No flaunting, no showing off
IT’S quite intriguing that Christ would often tell the beneficiaries of his miracles to tell no one about them except to those who need to know. And in these cases, they were often told to go home or to the report to the priests. Obviously, many of these beneficiaries, deeply amazed at what they received from Christ, could not help but to proclaim to the whole world the great news about them.
We are reminded of this fact in that gospel where Christ was approached by a leper who was cured of his leprosy. (cfr. Mk 1,40-45) “See that you tell no one anything,” he told the cured leper, “but go, show yourself to the priest and offer for your cleansing what Moses prescribed; that will be proof for them.”
Although Christ performed miracles to show proof of his divinity and of his mission as mankind’s redeemer, something that should be worth publicizing everywhere, he must have wanted that everybody got to know about who he really was mainly through faith. The miracles were just peripheral items that would show his compassion more than anything else.

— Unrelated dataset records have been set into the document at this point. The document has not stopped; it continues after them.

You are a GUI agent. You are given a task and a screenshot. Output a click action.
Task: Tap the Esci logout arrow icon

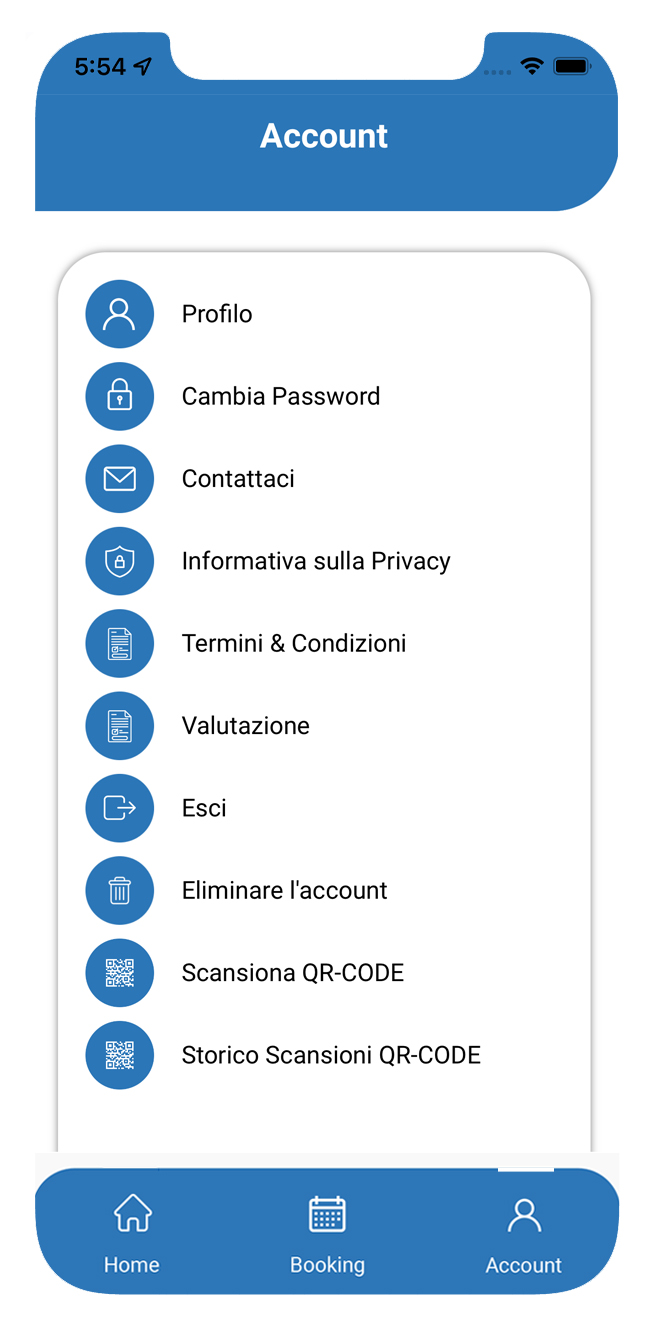120,808
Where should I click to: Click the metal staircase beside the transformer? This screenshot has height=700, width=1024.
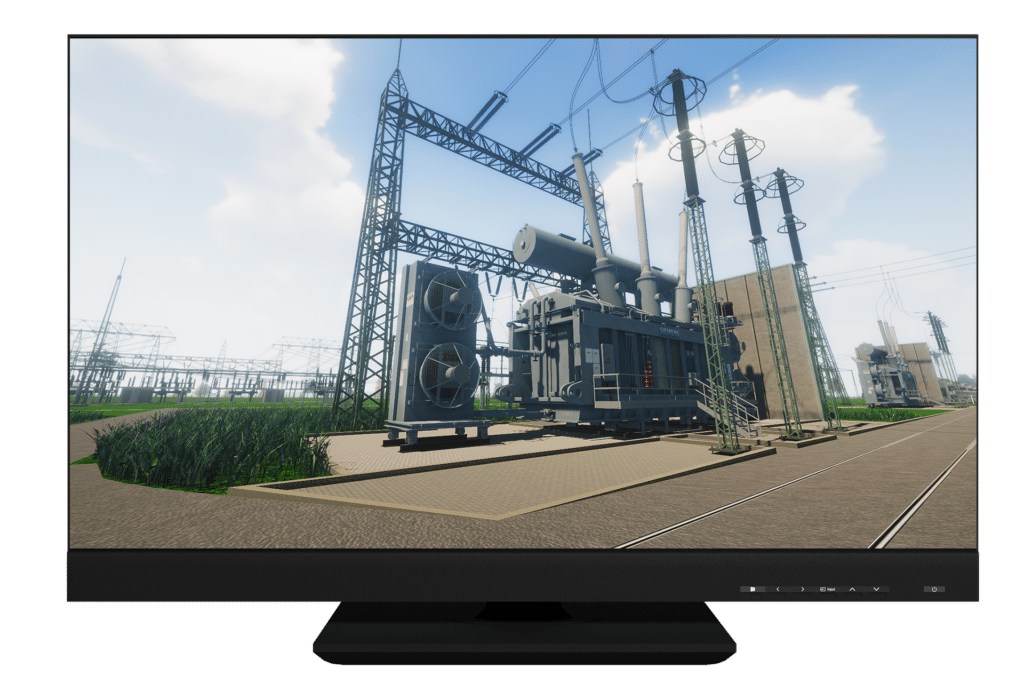tap(727, 402)
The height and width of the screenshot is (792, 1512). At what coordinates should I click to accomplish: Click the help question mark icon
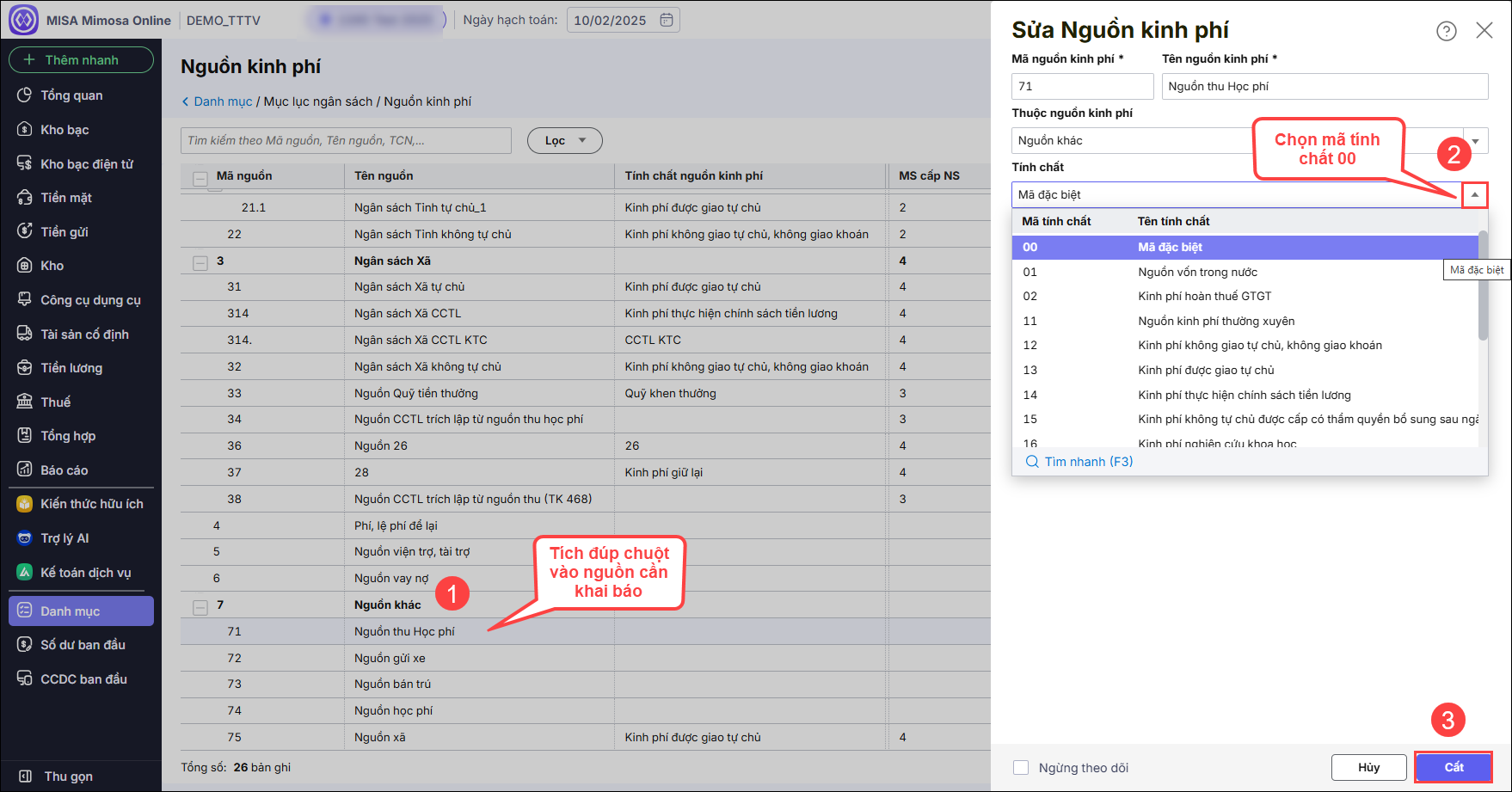[1446, 31]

I believe that this way of acting of Christ was his way to telling us that he wanted to be known both as God and man, and as our Redeemer, not out of idle curiosity or for merely practical purposes, but rather really out of faith. We need to know him as he is even if we do not receive any special favors from him.

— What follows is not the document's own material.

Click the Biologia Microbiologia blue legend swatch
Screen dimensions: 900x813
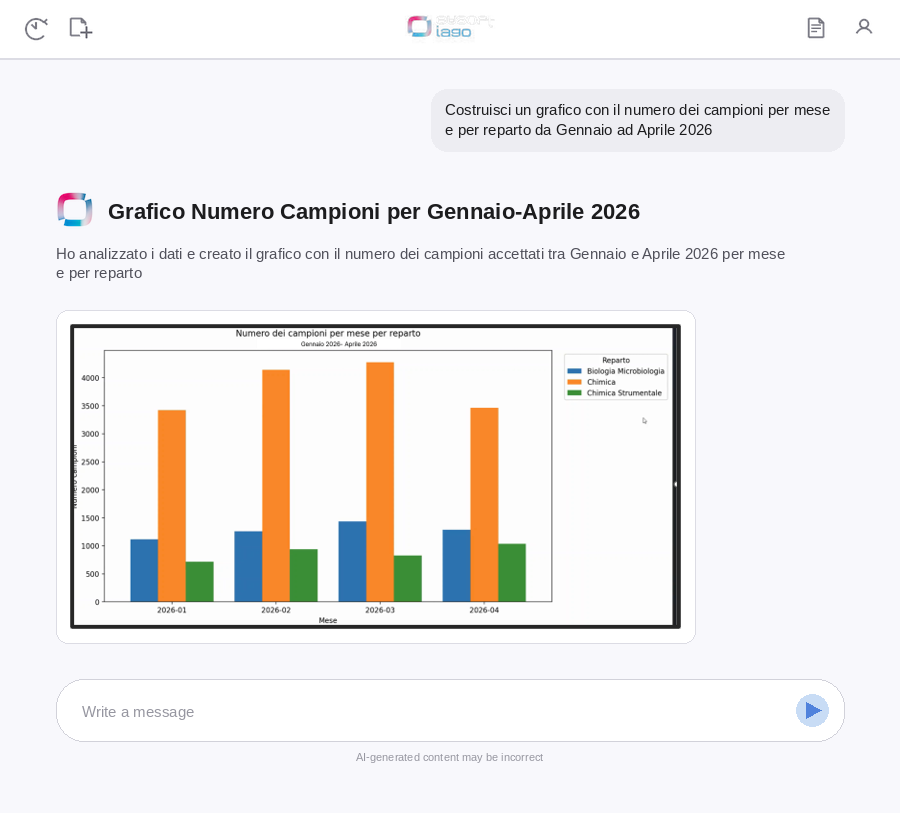574,371
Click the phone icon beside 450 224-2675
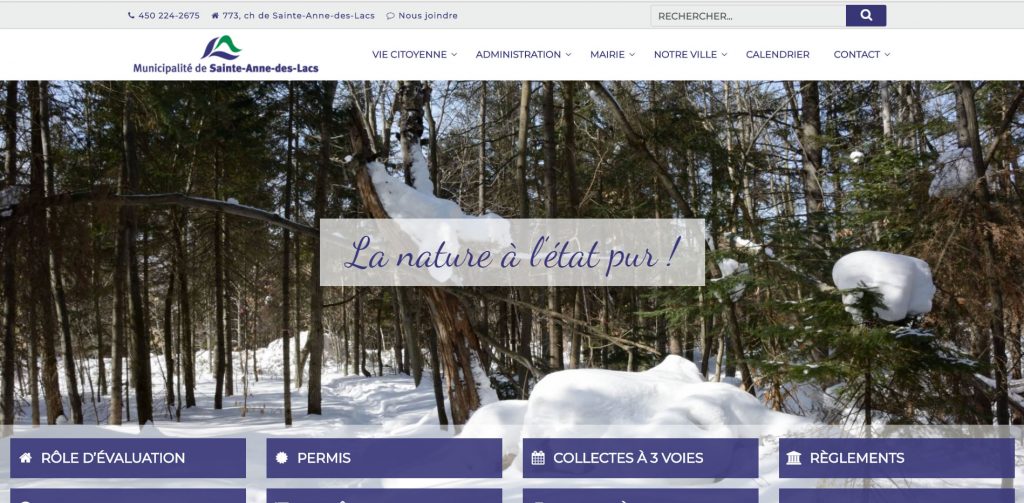 [x=131, y=16]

This detail in Christ’s behavior somehow tells us also that we should try to pass unnoticed while doing a lot of good. We should avoid flaunting and showing off the good deeds we do. We should avoid attracting glory to ourselves, since all the glory belongs to God. “Deo omnis gloria.”
Our problem often is that our belief in Christ is often corrupted by merely human motives. It’s not faith, but some mixture of idle curiosity and other practical purposes that make us follow him.
And when these idle curiosity and practical purposes would already have their fill, or worse, are not met as expected, then that belief in Christ falls apart. The apostles themselves were not exempt from this phenomenon. Many times, Christ would lament over their lack of faith.
Same with the crowd. Those who welcomed him at his entry to Jerusalem were also those who shouted, “Crucify him” a little later.
Christ wants us to approach him with faith. He wants us to consider the spiritual and supernatural character of his life that should also be reflected in ours. He does not want us to get stuck with his merely material, natural and human aspects.
Not that these material, natural and human aspects are bad or are a hindrance in our proper attitude toward Christ. They are important and indispensable, but they should conduct us to, not prevent us from knowing his real nature and role he plays for us. These aspects should in fact help us to enter into the very life of Christ who is both God and man.
But given our wounded human condition, prone to see only the partial and the immediate and to miss the whole picture, Christ must have been playing it discreetly when performing those marvellous miracles of his. He was careful that his work would nourish the faith of the people, and not just to meet their immediate needs.